By controlling the quantities of each element of the alloy we can design materials according to the desired characteristics, which is why alloys are of such interest and occupy more than 95% of the metallurgical industry worldwide.
What is an alloy?
An alloy is defined as a homogeneous mixture of a metal with one or more different elements, both metallic and non-metallic.
Alloys are often described as a “mixture of metals”, but it is clear that there is always a base metal to which at least one other element is added, which may or may not be metallic.
For example, cast iron is an alloy of iron (metal) and carbon (not metal), while bronze is an alloy of copper and tin, both metals.
The elements of the alloy are usually separated into two categories, the base metal and the alloying elements:
- Base or primary metal: It is the majority element of the alloy and often gives the name to the type of alloy. For example, ferrous alloys are alloys in which iron is the base metal.

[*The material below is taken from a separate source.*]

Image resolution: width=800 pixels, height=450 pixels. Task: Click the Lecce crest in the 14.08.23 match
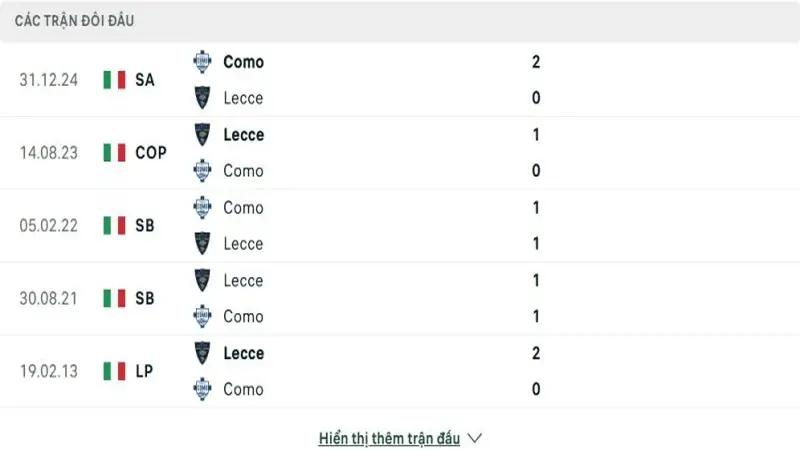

- Alloy elements: These are the elements mixed with the base metal.
If the alloy consists of only the base metal and an alloying element, the alloy is a binary alloy. If it is made up of a base metal and two alloying elements, it will be a ternary alloy, and so on.

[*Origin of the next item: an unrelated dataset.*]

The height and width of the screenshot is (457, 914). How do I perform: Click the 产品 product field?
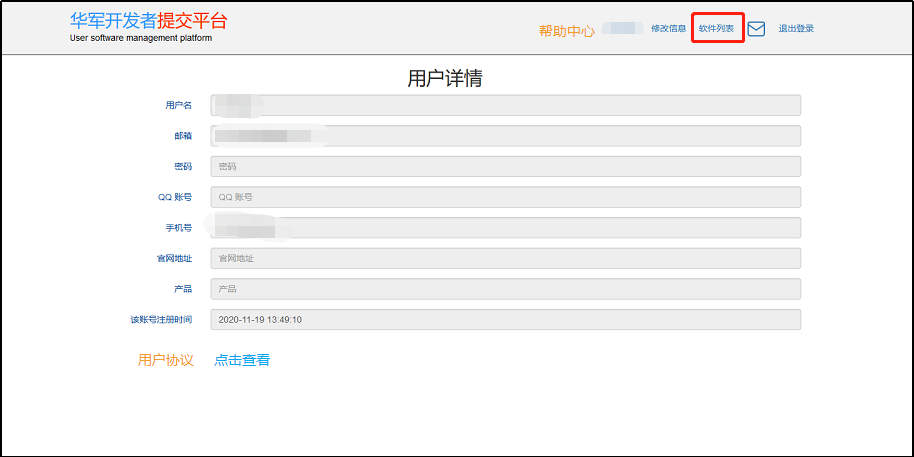coord(505,289)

There are also some lead-free alloy which are generally using in medical sector and sometime using in jewelry industry.
In general, an alloy can be described as an impure metal, but in alloys the impurities (alloying elements) are known and their concentration controlled to achieve specific characteristics.

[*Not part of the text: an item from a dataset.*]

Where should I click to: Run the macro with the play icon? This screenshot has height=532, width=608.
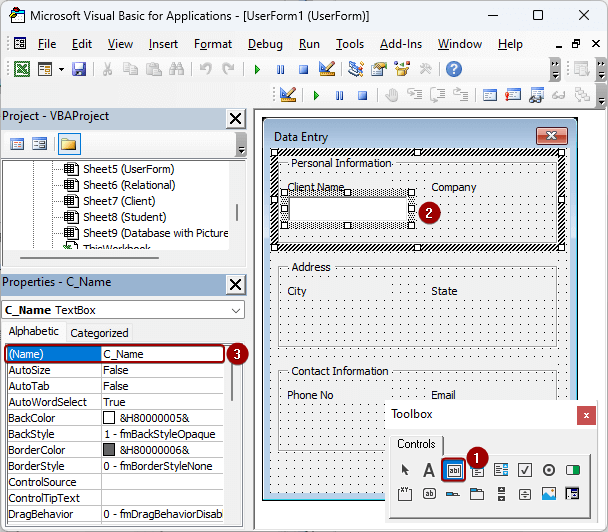point(257,69)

Each metal in its pure state can have useful properties, such as good electrical conductivity, good resistance to temperature and chemical corrosion, high hardness and mechanical resistance, even combining several of these properties in the same metal.
The alloys are made with the intention of combining or modifying these properties and creating suitable materials for specific applications.
For example, the correct combination of iron and carbon forms the alloy known as steel, stronger, lighter and more malleable than pure iron.
Furthermore, if chromium is added to the steel, high resistance to oxidation and chemical corrosion characteristic of stainless steel is achieved.
The specific properties that an alloy will have are very difficult to predict. It is not simply the addition or subtraction of elements, so the design of new alloys requires a lot of testing and research.
How are alloys made?
Traditionally, alloys have been made by mixing the different molten components and allowing them to cool in what is known as a solid solution.
At present, casting is still widely used, together with other techniques that allow obtaining alloys with special characteristics, even when the components are not soluble in each other or in a liquid state.
These techniques include powder metallurgy. It consists of mixing the different materials in pulverized solid state and then fusing them using high pressure and temperature, but high pressure allows using temperatures lower than their melting points.
Another technique for making alloys is called ion implantation. This technique is performed by placing thin sheets of the base metal in vacuum chambers and bombarding them with ions of the desired alloys. This creates an alloy layer on the base metal.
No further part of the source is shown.